Task directions. All of the lines below are to be transcribed faithfully, with pictures excluded from the copy.

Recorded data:
*** Begin section ***
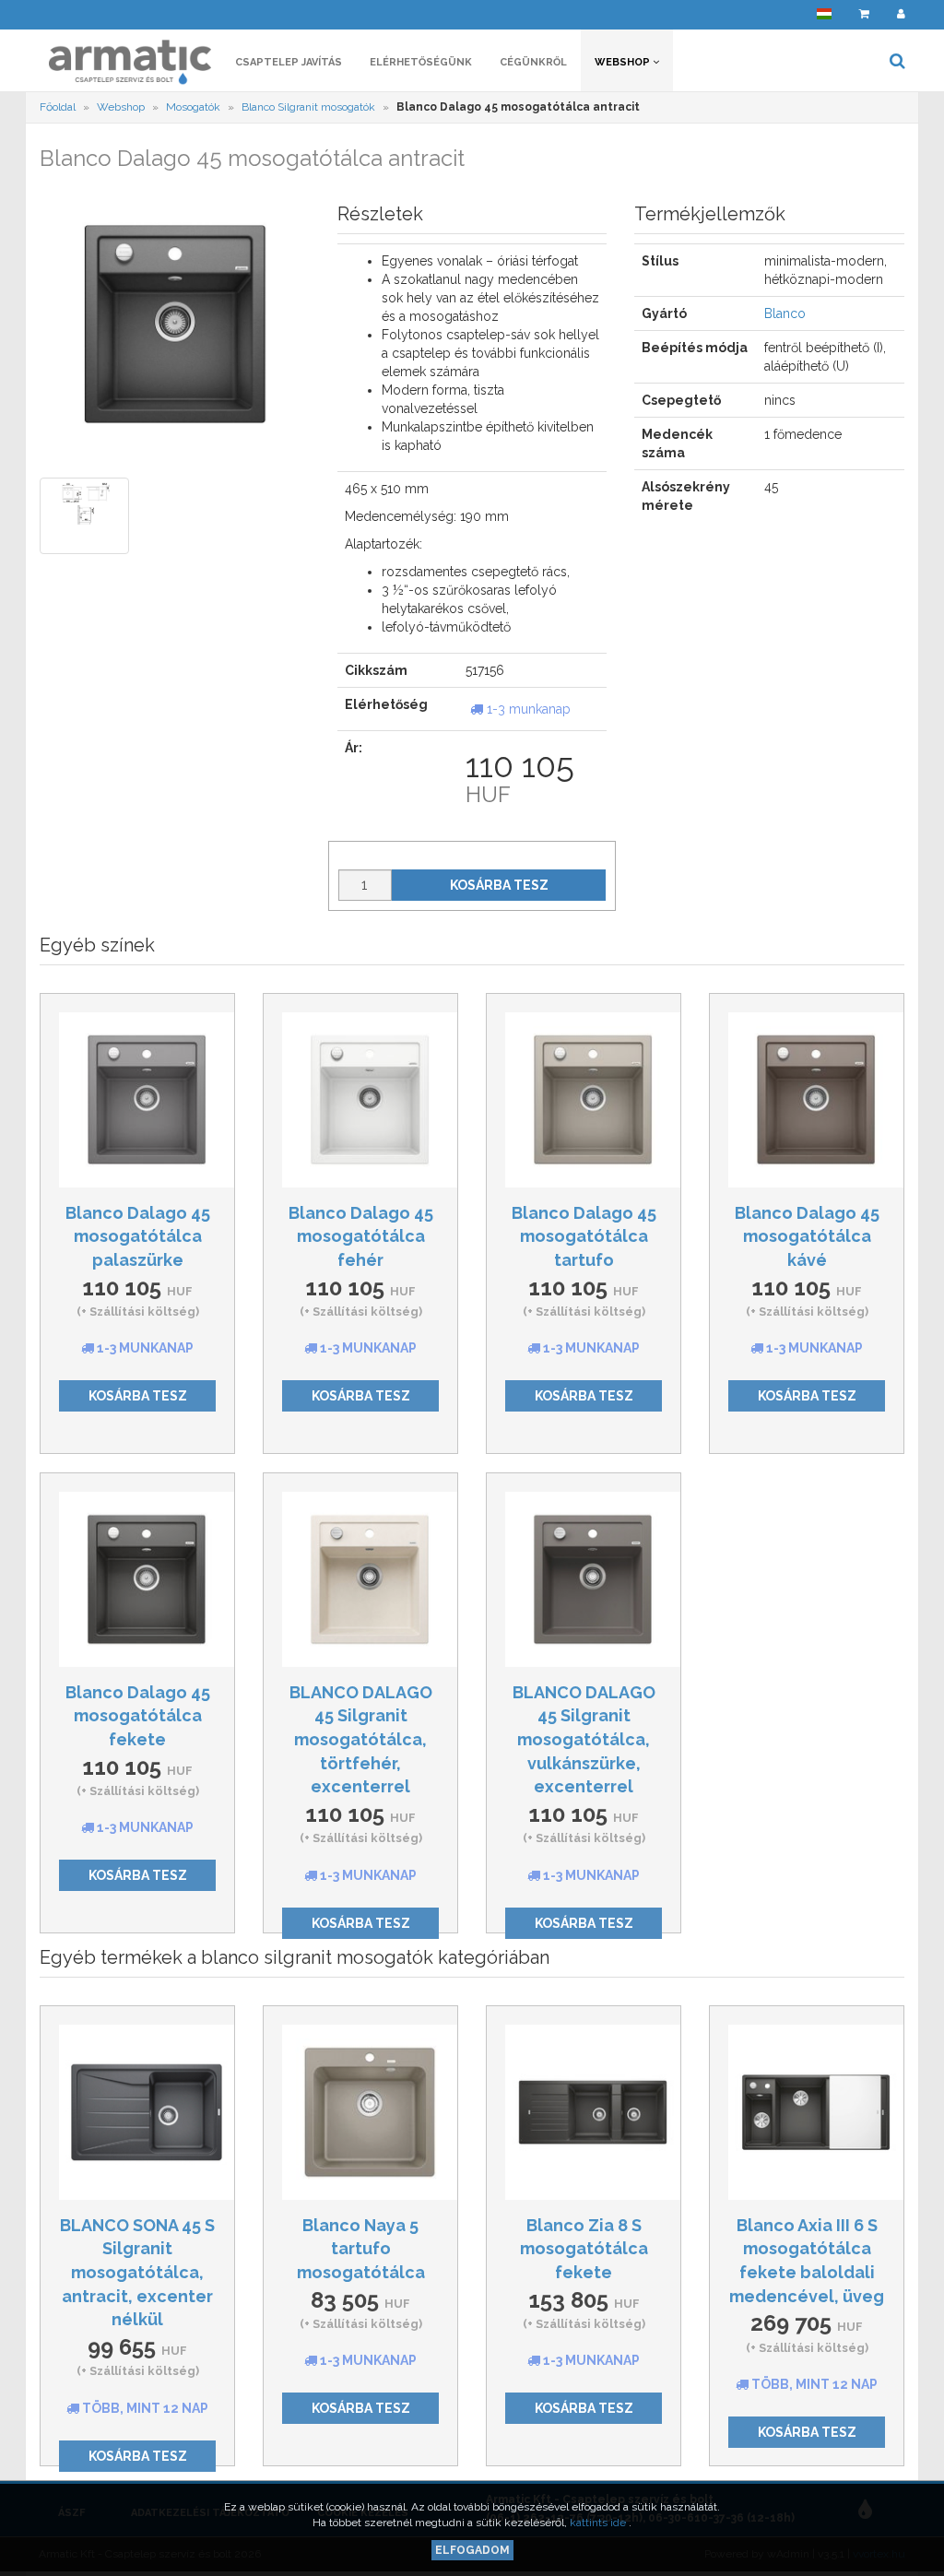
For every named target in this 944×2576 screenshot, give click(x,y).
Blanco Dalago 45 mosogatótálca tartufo (584, 1236)
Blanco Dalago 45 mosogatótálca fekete (137, 1716)
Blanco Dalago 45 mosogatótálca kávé (807, 1236)
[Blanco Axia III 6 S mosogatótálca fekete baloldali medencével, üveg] (806, 2112)
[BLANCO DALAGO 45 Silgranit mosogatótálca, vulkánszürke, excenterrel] (583, 1579)
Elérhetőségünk (421, 62)
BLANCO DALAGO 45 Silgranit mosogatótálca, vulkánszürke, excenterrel (584, 1740)
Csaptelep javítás (288, 62)
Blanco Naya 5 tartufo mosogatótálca (361, 2249)
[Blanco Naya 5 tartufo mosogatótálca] (360, 2112)
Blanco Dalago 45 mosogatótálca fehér (361, 1236)
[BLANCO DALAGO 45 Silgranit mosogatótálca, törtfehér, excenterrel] (360, 1579)
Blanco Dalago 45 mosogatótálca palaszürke (137, 1236)
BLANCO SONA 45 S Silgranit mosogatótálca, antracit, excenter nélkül (137, 2273)
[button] (824, 14)
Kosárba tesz (499, 885)
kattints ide (599, 2522)
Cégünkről (533, 62)
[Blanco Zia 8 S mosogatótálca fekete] (583, 2112)
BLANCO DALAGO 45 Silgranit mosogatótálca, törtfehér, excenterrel (360, 1740)
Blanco (785, 313)
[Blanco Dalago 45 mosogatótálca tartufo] (583, 1100)
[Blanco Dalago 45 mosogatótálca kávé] (806, 1100)
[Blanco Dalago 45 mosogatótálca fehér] (360, 1100)
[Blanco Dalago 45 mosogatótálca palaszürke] (137, 1100)
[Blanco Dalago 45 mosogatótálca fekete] (137, 1579)
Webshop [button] (624, 62)
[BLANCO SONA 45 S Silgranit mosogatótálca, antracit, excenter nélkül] (137, 2112)
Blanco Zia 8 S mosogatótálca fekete (584, 2249)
*** End section ***
Exercise output.
For every named target in this 944×2576 screenshot, give click(x,y).
Blanco Dalago 45 mosogatótálca tartufo (584, 1236)
Blanco Dalago 45 mosogatótálca fekete (137, 1716)
Blanco Dalago 45 mosogatótálca kávé (807, 1236)
[Blanco Axia III 6 S mosogatótálca fekete baloldali medencével, üveg] (806, 2112)
[BLANCO DALAGO 45 Silgranit mosogatótálca, vulkánszürke, excenterrel] (583, 1579)
Elérhetőségünk (421, 62)
BLANCO DALAGO 45 Silgranit mosogatótálca, vulkánszürke, excenterrel (584, 1740)
Csaptelep javítás (288, 62)
Blanco Naya 5 tartufo mosogatótálca (361, 2249)
[Blanco Naya 5 tartufo mosogatótálca] (360, 2112)
Blanco Dalago 45 mosogatótálca fehér (361, 1236)
[BLANCO DALAGO 45 Silgranit mosogatótálca, törtfehér, excenterrel] (360, 1579)
Blanco Dalago 45 mosogatótálca palaszürke (137, 1236)
BLANCO SONA 45 S Silgranit mosogatótálca, antracit, excenter nélkül (137, 2273)
[button] (824, 14)
Kosárba tesz (499, 885)
kattints ide (599, 2522)
Cégünkről (533, 62)
[Blanco Zia 8 S mosogatótálca fekete] (583, 2112)
BLANCO DALAGO 45 Silgranit mosogatótálca, törtfehér, excenterrel (360, 1740)
Blanco (785, 313)
[Blanco Dalago 45 mosogatótálca tartufo] (583, 1100)
[Blanco Dalago 45 mosogatótálca kávé] (806, 1100)
[Blanco Dalago 45 mosogatótálca fehér] (360, 1100)
[Blanco Dalago 45 mosogatótálca palaszürke] (137, 1100)
[Blanco Dalago 45 mosogatótálca fekete] (137, 1579)
Webshop [button] (624, 62)
[BLANCO SONA 45 S Silgranit mosogatótálca, antracit, excenter nélkül] (137, 2112)
Blanco Zia 8 S mosogatótálca fekete (584, 2249)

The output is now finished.